• **Task objective**: The answer must be an exact copy of all the data below.

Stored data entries
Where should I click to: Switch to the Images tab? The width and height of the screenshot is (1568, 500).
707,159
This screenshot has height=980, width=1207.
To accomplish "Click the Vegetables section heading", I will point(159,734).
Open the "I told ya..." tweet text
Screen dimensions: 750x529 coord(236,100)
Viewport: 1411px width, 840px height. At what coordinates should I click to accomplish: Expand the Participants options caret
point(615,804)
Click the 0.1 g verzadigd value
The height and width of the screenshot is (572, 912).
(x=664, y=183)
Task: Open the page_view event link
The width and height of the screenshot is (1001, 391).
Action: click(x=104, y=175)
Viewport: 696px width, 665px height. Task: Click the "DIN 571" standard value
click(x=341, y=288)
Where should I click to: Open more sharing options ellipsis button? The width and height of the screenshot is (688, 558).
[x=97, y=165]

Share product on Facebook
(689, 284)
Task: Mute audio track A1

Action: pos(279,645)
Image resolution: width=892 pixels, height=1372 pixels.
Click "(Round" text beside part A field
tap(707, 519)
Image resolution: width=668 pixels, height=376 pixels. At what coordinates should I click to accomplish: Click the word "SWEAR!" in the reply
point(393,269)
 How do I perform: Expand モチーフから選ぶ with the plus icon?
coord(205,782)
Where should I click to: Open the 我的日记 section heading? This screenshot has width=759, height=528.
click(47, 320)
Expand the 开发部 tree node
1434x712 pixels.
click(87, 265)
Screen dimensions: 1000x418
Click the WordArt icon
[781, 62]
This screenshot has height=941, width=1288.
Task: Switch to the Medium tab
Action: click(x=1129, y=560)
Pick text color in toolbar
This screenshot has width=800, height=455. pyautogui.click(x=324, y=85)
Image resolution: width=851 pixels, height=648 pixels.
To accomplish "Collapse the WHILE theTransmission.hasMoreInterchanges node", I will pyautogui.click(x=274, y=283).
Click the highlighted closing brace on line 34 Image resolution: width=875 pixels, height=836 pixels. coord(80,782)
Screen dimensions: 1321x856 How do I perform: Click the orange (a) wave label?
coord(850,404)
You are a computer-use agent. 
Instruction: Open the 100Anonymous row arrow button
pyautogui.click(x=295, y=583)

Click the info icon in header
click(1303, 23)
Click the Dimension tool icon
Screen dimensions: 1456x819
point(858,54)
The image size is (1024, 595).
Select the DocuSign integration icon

• **Expected output**:
Where should I click to: Switch to the Images tab? The width and height of the screenshot is (1568, 500).
707,159
This screenshot has height=980, width=1207.
To accomplish "Click the Vegetables section heading", I will point(159,734).
Open the "I told ya..." tweet text
Screen dimensions: 750x529 coord(236,100)
Viewport: 1411px width, 840px height. At what coordinates should I click to accomplish: Expand the Participants options caret
point(615,804)
Click the 0.1 g verzadigd value
The height and width of the screenshot is (572, 912).
(x=664, y=183)
Task: Open the page_view event link
The width and height of the screenshot is (1001, 391).
Action: click(x=104, y=175)
Viewport: 696px width, 665px height. Task: Click the "DIN 571" standard value
click(x=341, y=288)
Where should I click to: Open more sharing options ellipsis button? The width and height of the screenshot is (688, 558).
[x=97, y=165]

Share product on Facebook
(689, 284)
Task: Mute audio track A1

Action: pos(279,645)
Image resolution: width=892 pixels, height=1372 pixels.
Click "(Round" text beside part A field
tap(707, 519)
Image resolution: width=668 pixels, height=376 pixels. At what coordinates should I click to accomplish: Click the word "SWEAR!" in the reply
point(393,269)
 How do I perform: Expand モチーフから選ぶ with the plus icon?
coord(205,782)
Where should I click to: Open the 我的日记 section heading? This screenshot has width=759, height=528.
click(47, 320)
Expand the 开发部 tree node
1434x712 pixels.
click(87, 265)
Screen dimensions: 1000x418
Click the WordArt icon
[781, 62]
This screenshot has height=941, width=1288.
Task: Switch to the Medium tab
Action: click(x=1129, y=560)
Pick text color in toolbar
This screenshot has width=800, height=455. pyautogui.click(x=324, y=85)
Image resolution: width=851 pixels, height=648 pixels.
To accomplish "Collapse the WHILE theTransmission.hasMoreInterchanges node", I will pyautogui.click(x=274, y=283).
Click the highlighted closing brace on line 34 Image resolution: width=875 pixels, height=836 pixels. coord(80,782)
Screen dimensions: 1321x856 How do I perform: Click the orange (a) wave label?
coord(850,404)
You are a computer-use agent. 
Instruction: Open the 100Anonymous row arrow button
pyautogui.click(x=295, y=583)

Click the info icon in header
click(1303, 23)
Click the Dimension tool icon
Screen dimensions: 1456x819
point(858,54)
The image size is (1024, 595).
Select the DocuSign integration icon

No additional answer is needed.